Based on the size of the input n , we classify problems according to how the time required to find a solution grows with n.
If the time taken in the worst case grows as a polynomial of n, that is roughly proportional to ${n}^{k}$ for some value k, we put these problems in class P. These problems are seen as tractable.
We are also interested in knowing how long it takes to verify a potential solution once it has been found.
A computational problem can be viewed as an infinite collection of instances together with a solution for every instance. The input string for a computational problem is referred to as a problem instance, and should not be confused with the problem itself.
https://en.wikipedia.org/wiki/Computational_complexity_theory
Decision Problem: A problem with a yes or no answer
P is a complexity class that represents the set of all decision problems that can be solved in polynomial time. That is, given an instance of the problem, the answer yes or no can be decided in polynomial time.
NP is a complexity class that represents the set of all decision problems for which the instances where the answer is “yes” have proofs that can be verified in polynomial time.
This means that if someone gives us an instance of the problem and a witness to the answer being yes, we can check that it is correct in polynomial time.
NP-Complete is a complexity class which represents the set of all problems X in NP for which it is possible to reduce any other NP problem Y to X in polynomial time.
Intuitively this means that we can solve Y quickly if we know how to solve X quickly. Precisely, Y is reducible to X, if there is a polynomial time algorithm f to transform instances y of Y to instances
x = f(y) of X in polynomial time, with the property that the answer to y is yes, if and only if the answer to f(y) is yes
Intuitively, these are the problems that are at least as hard as the NP-complete problems. Note that NP-hard problems do not have to be in NP, and they do not have to be decision problems.

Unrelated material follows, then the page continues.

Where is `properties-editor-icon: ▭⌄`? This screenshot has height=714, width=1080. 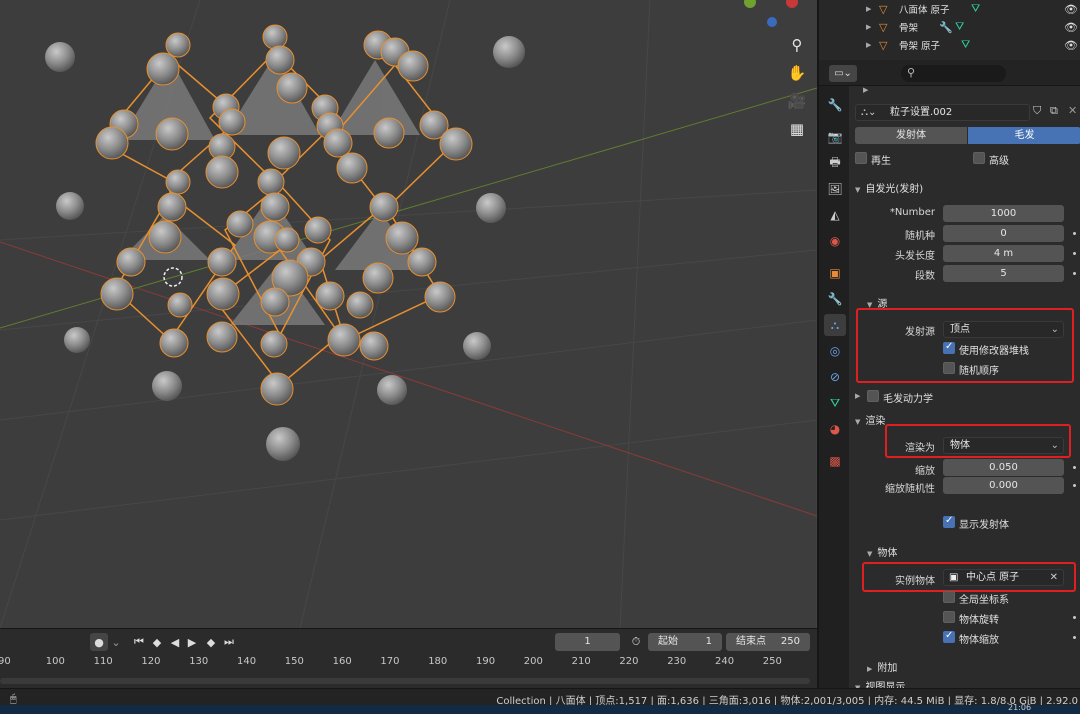 properties-editor-icon: ▭⌄ is located at coordinates (843, 74).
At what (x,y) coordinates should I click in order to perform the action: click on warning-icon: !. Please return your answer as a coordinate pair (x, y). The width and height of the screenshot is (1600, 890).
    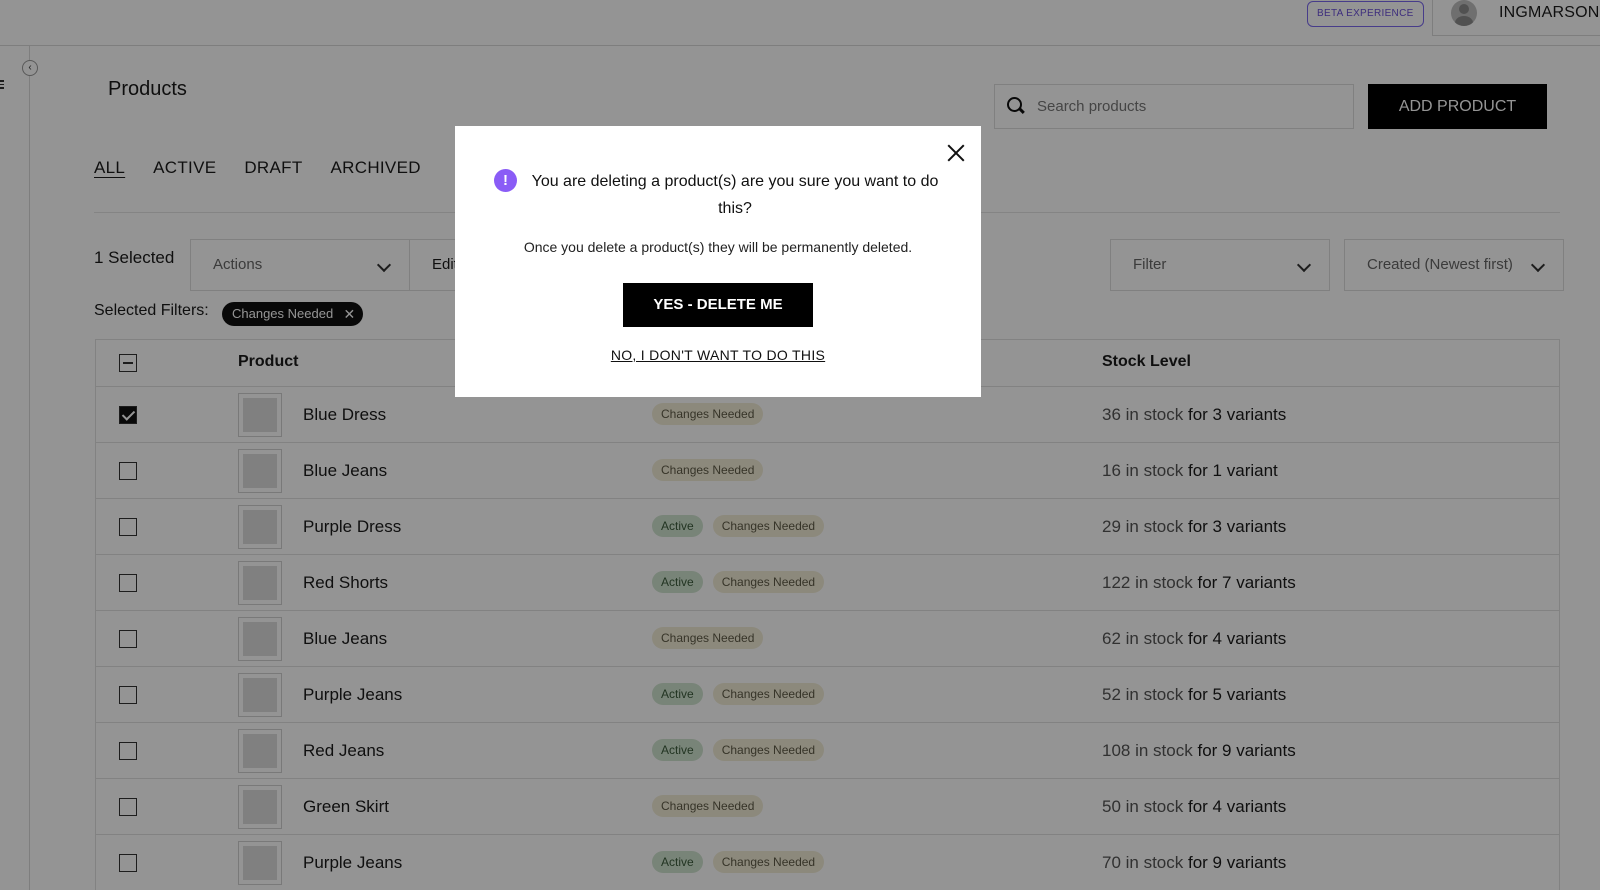
    Looking at the image, I should click on (506, 180).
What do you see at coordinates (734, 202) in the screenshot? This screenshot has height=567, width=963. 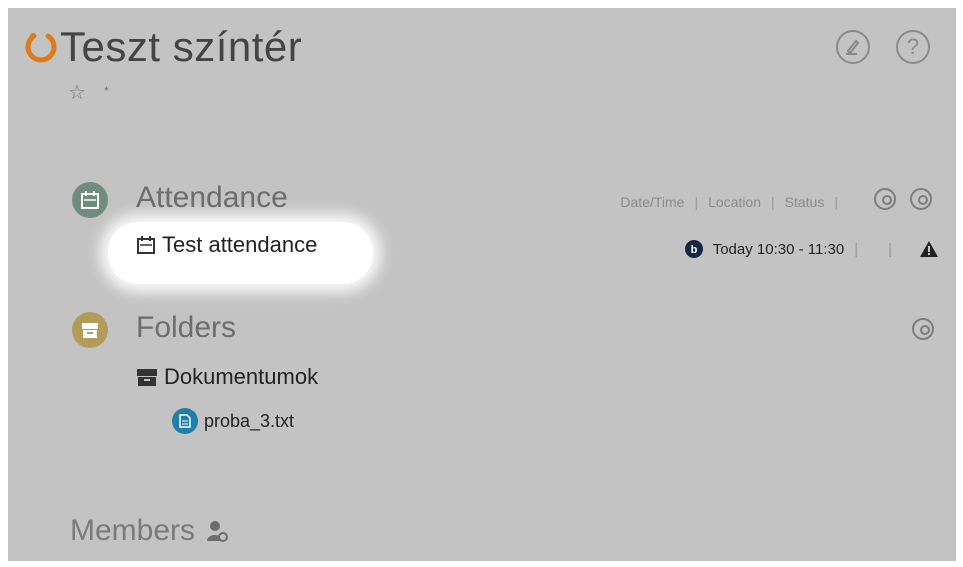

The precise definition here is that a problem X is NP-hard, if there is an NP-complete problem Y, such that Y is reducible to X in polynomial time.
But since any NP-complete problem can be reduced to any other NP-complete problem in polynomial time, all NP-complete problems can be reduced to any NP-hard problem in polynomial time. Then, if there is a solution to one NP-hard problem in polynomial time, there is a solution to all NP problems in polynomial time.